*TASK TO COMPLETE*.
Repeat the listing below word for word, stopping after the line that contains "Given: Click Získejte víc odběratelů button".

◆ ◆ ◆ ◆

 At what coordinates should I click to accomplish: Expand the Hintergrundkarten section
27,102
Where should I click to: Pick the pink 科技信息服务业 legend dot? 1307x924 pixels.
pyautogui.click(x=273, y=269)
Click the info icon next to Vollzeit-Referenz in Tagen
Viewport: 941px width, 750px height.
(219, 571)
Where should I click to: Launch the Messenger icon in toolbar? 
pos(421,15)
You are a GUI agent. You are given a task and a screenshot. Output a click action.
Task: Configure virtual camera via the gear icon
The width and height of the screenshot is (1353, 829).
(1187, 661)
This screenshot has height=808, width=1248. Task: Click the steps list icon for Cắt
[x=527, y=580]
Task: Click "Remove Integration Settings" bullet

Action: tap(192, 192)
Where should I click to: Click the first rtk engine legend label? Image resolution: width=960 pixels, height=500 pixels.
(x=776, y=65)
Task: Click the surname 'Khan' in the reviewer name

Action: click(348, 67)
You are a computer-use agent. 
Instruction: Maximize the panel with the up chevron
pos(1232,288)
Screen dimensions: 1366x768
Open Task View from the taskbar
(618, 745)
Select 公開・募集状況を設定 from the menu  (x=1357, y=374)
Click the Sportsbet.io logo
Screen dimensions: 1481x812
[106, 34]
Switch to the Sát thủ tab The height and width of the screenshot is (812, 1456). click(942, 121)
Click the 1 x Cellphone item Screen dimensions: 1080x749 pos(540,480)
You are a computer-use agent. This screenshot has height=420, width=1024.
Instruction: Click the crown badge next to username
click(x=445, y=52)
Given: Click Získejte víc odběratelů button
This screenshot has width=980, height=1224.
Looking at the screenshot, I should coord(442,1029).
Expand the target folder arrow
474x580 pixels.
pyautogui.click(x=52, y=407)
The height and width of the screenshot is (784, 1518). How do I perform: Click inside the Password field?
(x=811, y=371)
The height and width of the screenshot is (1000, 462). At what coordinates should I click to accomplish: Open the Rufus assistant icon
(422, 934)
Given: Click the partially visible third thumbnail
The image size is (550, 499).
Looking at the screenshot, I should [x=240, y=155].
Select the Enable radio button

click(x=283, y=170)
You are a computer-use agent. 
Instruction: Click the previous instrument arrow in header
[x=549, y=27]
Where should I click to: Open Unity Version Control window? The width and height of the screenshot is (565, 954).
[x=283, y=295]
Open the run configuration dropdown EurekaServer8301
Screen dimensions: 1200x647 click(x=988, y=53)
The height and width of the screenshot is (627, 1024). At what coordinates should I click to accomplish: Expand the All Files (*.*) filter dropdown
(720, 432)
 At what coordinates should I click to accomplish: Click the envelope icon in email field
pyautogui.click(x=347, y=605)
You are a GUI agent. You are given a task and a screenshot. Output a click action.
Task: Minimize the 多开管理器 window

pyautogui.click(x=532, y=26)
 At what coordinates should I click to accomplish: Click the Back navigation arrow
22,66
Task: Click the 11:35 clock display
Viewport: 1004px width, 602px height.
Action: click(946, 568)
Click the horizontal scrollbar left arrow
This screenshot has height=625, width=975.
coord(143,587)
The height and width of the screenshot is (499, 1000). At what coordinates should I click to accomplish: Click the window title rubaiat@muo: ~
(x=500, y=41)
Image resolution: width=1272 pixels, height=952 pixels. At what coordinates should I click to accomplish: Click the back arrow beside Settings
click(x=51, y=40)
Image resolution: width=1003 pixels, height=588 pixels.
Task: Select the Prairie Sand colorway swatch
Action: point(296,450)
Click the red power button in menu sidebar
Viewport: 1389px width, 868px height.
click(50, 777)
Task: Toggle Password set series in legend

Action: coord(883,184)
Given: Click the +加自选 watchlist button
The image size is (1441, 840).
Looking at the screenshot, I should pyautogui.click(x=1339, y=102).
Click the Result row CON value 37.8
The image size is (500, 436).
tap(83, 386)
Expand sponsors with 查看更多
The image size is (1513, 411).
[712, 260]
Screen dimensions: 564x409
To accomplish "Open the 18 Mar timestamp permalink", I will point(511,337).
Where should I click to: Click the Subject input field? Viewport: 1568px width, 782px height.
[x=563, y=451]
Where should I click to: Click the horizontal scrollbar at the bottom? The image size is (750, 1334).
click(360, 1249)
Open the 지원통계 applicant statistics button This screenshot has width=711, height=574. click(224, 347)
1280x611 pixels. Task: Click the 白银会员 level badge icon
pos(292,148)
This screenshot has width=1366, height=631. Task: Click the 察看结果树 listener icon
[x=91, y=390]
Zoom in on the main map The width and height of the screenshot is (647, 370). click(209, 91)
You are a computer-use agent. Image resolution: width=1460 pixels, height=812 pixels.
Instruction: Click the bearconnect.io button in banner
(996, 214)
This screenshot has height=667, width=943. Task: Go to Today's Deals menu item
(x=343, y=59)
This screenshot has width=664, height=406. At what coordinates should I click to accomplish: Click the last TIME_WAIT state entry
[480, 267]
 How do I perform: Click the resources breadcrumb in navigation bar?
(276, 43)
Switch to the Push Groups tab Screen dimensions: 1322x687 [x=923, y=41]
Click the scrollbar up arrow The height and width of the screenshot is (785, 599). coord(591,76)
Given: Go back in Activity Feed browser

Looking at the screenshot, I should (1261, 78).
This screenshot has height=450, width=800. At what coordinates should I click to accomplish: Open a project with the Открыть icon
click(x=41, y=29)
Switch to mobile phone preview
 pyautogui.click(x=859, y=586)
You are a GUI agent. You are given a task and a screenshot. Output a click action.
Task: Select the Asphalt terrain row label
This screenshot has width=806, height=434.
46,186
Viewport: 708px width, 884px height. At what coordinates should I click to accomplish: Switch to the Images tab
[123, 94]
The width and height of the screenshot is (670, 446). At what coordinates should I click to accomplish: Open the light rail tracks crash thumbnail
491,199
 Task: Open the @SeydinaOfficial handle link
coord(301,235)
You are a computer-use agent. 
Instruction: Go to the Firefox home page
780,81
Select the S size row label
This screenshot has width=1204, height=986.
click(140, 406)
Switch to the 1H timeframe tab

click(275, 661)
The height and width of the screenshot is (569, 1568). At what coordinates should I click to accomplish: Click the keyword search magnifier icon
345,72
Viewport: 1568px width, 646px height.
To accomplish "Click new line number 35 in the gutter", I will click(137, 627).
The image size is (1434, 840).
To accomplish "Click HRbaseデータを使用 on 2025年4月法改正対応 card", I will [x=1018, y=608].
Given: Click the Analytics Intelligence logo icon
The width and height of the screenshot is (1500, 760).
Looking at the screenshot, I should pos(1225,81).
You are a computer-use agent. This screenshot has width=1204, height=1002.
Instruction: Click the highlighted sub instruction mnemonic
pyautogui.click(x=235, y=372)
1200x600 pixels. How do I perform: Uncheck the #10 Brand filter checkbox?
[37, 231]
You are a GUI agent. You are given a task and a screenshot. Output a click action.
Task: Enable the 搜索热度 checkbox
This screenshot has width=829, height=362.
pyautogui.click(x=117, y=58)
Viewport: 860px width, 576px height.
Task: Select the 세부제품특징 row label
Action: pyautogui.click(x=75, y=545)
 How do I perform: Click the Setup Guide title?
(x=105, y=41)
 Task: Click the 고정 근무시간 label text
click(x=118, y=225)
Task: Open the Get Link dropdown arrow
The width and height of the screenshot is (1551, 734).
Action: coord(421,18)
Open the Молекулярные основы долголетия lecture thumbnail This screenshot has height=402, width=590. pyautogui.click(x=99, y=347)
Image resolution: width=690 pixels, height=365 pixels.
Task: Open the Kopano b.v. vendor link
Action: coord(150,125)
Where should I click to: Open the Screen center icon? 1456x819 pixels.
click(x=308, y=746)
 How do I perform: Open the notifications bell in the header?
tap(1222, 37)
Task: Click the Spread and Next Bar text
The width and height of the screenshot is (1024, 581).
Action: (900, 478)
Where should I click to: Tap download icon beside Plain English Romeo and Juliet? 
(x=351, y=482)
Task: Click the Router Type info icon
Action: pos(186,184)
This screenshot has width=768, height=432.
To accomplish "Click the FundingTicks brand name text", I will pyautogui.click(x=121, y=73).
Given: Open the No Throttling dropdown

◆ ◆ ◆ ◆

*TASK OUTPUT*.
 At what coordinates should I click to accomplish: Expand the Hintergrundkarten section
27,102
Where should I click to: Pick the pink 科技信息服务业 legend dot? 1307x924 pixels.
pyautogui.click(x=273, y=269)
Click the info icon next to Vollzeit-Referenz in Tagen
Viewport: 941px width, 750px height.
(219, 571)
Where should I click to: Launch the Messenger icon in toolbar? 
pos(421,15)
You are a GUI agent. You are given a task and a screenshot. Output a click action.
Task: Configure virtual camera via the gear icon
The width and height of the screenshot is (1353, 829).
(1187, 661)
This screenshot has height=808, width=1248. Task: Click the steps list icon for Cắt
[x=527, y=580]
Task: Click "Remove Integration Settings" bullet

Action: tap(192, 192)
Where should I click to: Click the first rtk engine legend label? Image resolution: width=960 pixels, height=500 pixels.
(x=776, y=65)
Task: Click the surname 'Khan' in the reviewer name

Action: click(348, 67)
You are a computer-use agent. 
Instruction: Maximize the panel with the up chevron
pos(1232,288)
Screen dimensions: 1366x768
Open Task View from the taskbar
(618, 745)
Select 公開・募集状況を設定 from the menu  (x=1357, y=374)
Click the Sportsbet.io logo
Screen dimensions: 1481x812
[106, 34]
Switch to the Sát thủ tab The height and width of the screenshot is (812, 1456). click(942, 121)
Click the 1 x Cellphone item Screen dimensions: 1080x749 pos(540,480)
You are a computer-use agent. This screenshot has height=420, width=1024.
Instruction: Click the crown badge next to username
click(x=445, y=52)
Given: Click Získejte víc odběratelů button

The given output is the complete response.